Source records:
──────

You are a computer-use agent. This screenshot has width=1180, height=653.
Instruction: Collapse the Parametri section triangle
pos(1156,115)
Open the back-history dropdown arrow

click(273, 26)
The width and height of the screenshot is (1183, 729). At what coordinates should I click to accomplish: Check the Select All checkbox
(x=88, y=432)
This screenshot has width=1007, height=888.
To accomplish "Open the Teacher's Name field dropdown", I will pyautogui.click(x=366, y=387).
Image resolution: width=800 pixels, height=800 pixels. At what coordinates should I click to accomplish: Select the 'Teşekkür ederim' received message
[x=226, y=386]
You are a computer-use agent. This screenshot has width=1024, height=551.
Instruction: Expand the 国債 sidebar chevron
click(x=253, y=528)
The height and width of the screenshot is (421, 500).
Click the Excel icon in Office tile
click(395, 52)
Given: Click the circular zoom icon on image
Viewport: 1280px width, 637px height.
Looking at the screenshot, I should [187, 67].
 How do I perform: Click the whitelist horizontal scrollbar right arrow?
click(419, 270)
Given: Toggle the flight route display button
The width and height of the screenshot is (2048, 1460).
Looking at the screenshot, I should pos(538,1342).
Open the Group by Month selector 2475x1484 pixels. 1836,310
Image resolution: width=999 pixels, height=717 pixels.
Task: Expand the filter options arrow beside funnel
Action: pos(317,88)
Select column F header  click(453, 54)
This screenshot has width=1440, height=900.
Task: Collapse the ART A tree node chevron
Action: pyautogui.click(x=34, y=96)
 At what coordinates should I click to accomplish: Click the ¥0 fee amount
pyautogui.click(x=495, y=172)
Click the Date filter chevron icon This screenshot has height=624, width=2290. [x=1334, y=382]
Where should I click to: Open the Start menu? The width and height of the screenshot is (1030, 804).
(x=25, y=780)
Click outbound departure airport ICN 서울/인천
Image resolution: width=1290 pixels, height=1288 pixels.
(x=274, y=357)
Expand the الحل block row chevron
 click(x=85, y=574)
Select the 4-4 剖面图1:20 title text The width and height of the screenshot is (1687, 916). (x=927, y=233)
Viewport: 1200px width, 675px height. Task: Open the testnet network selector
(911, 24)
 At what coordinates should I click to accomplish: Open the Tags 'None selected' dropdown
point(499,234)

──────

## [Your instructions]
Would you please give all of the records again exactly as they stand?

## [Problem solution]
You are a computer-use agent. This screenshot has width=1180, height=653.
Instruction: Collapse the Parametri section triangle
pos(1156,115)
Open the back-history dropdown arrow

click(273, 26)
The width and height of the screenshot is (1183, 729). At what coordinates should I click to accomplish: Check the Select All checkbox
(x=88, y=432)
This screenshot has width=1007, height=888.
To accomplish "Open the Teacher's Name field dropdown", I will pyautogui.click(x=366, y=387).
Image resolution: width=800 pixels, height=800 pixels. At what coordinates should I click to accomplish: Select the 'Teşekkür ederim' received message
[x=226, y=386]
You are a computer-use agent. This screenshot has width=1024, height=551.
Instruction: Expand the 国債 sidebar chevron
click(x=253, y=528)
The height and width of the screenshot is (421, 500).
Click the Excel icon in Office tile
click(395, 52)
Given: Click the circular zoom icon on image
Viewport: 1280px width, 637px height.
Looking at the screenshot, I should [187, 67].
 How do I perform: Click the whitelist horizontal scrollbar right arrow?
click(419, 270)
Given: Toggle the flight route display button
The width and height of the screenshot is (2048, 1460).
Looking at the screenshot, I should pos(538,1342).
Open the Group by Month selector 2475x1484 pixels. 1836,310
Image resolution: width=999 pixels, height=717 pixels.
Task: Expand the filter options arrow beside funnel
Action: pos(317,88)
Select column F header  click(453, 54)
This screenshot has width=1440, height=900.
Task: Collapse the ART A tree node chevron
Action: pyautogui.click(x=34, y=96)
 At what coordinates should I click to accomplish: Click the ¥0 fee amount
pyautogui.click(x=495, y=172)
Click the Date filter chevron icon This screenshot has height=624, width=2290. [x=1334, y=382]
Where should I click to: Open the Start menu? The width and height of the screenshot is (1030, 804).
(x=25, y=780)
Click outbound departure airport ICN 서울/인천
Image resolution: width=1290 pixels, height=1288 pixels.
(x=274, y=357)
Expand the الحل block row chevron
 click(x=85, y=574)
Select the 4-4 剖面图1:20 title text The width and height of the screenshot is (1687, 916). (x=927, y=233)
Viewport: 1200px width, 675px height. Task: Open the testnet network selector
(911, 24)
 At what coordinates should I click to accomplish: Open the Tags 'None selected' dropdown
point(499,234)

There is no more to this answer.